The new healthcare law is "going to leave tens of millions of Americans woefully underinsured, with gaps in their coverage like copayments and deductibles, so they’ll still be bankrupted by illness.

And it’s not going to control cost," Woolhandler argues. "So we still need single-payer national health insurance regardless of what happens at the Supreme Court."

  • The problem with the mandate is it’s telling people that they have to turn over their money to the private health insurance industry. There’s also $447 billion in taxpayer money that is going to be turned over to the private health insurance industry.

  • So the bill is strengthening the position of the private health insurance industry, the very industry that’s responsible for $380 billion in wasted healthcare dollars on bureaucracy and paperwork.

  • What’s going on here in Obamacare is we’re saying we’re going to get to universal healthcare by turning over hundreds of billions of dollars to the private health insurance industry, the group that’s been blocking reform and blocking change for decades. So, we’re starting off in the wrong direction here, if we’re trying to start going toward universal healthcare.

  • When it came time for Obamacare, the Senate framework, which became the backbone of the law, was written by none other than Elizabeth Fowler, whose previous job had been vice president of WellPoint, the nation’s largest private insurance company.

  • The insurance industry spent hundreds of millions of dollars lobbying on this bill. They gave hundreds of millions to the Democrats and hundreds of millions to the Republicans, both supporting and opposing the bill, but assuring that voices from the left who supported real universal healthcare, real single payer, were shut out.


Richard Heckler 6 years ago

Paying through the Taxman

Dollars and Sense: "The U.S. health insurance system is typically characterized as a largely private-sector system, so it may come as a surprise that more than 60% of the $2 trillion annual U.S. health care bill is paid through taxes, according to a 2002 analysis published in Health Affairs by Harvard Medical School associate professors Steffie Woolhandler and David Himmelstein. "

60% of $2 trillion would more than cover all in the USA under the IMPROVED Medicare Single Payer Insurance concept.

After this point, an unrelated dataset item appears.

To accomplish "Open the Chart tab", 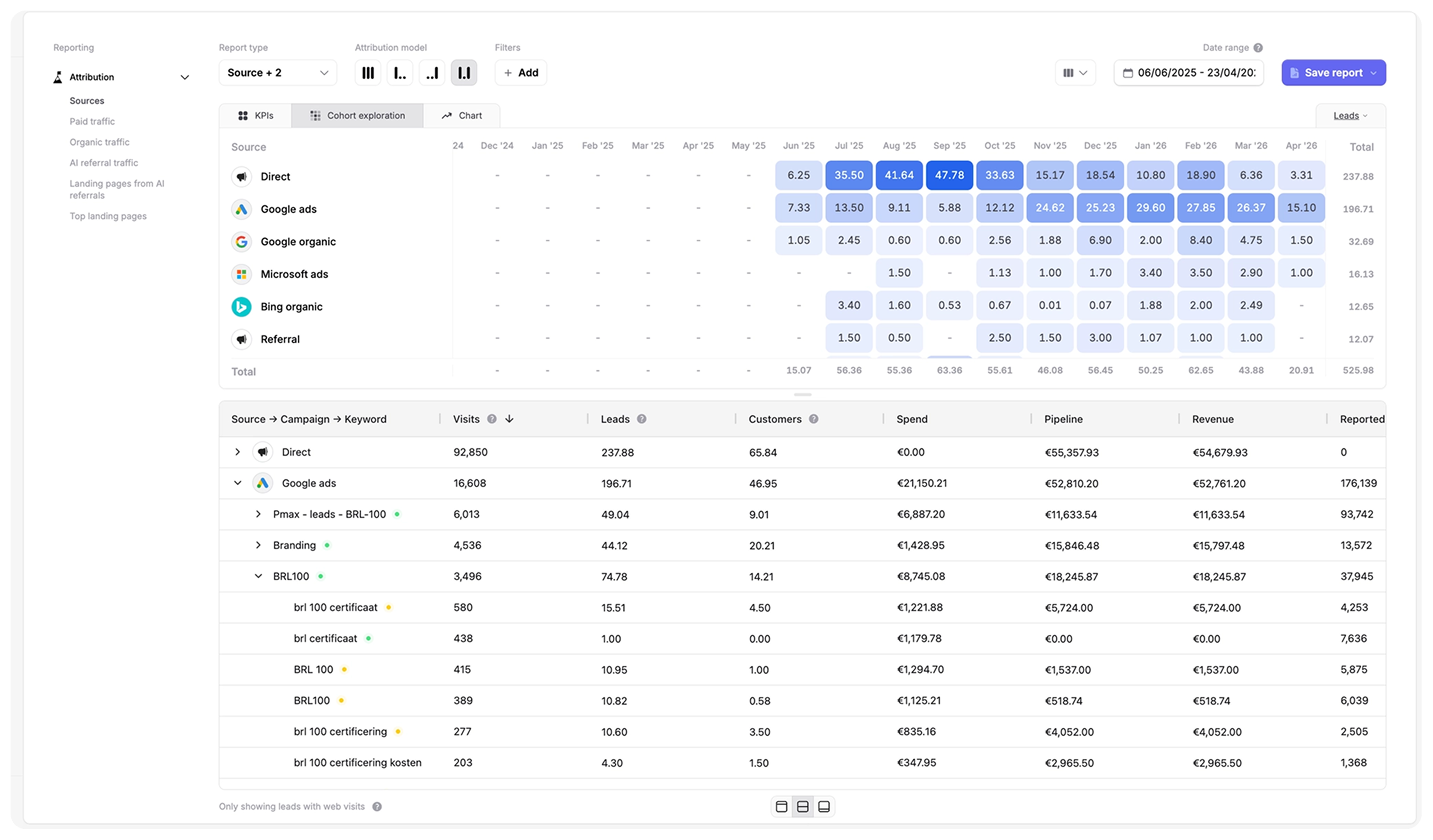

IMPROVED Medicare Single Payer Insurance concept would also save $350-$400 billion annually.

IMPROVED Medicare Single Payer Insurance concept would create 2.4 million jobs it has been suggested.

The largest obstacles that I see are:

  1. special interest campaign money

  2. elected officials as shareholders

  3. lobbyists who once were elected officials and former staff to elected officials.

  4. high dollar misinformation campaigns

All of the above obstacles represent gross misappropriations of health care dollars.

Richard Heckler 6 years ago

Healthcare Reform Report Card

Let's Compare: Single-Payer (HR 676 and S 703) Expanded Medicare for All Vs. Proposed Healthcare “Private insurance with Public Option”


Flap Doodle 6 years ago

You're stuck in 2009, bub. Come join 2012 with the rest of us. HR 676 is deader than fried chicken. Hundreds more posts plugging it won't bring it back.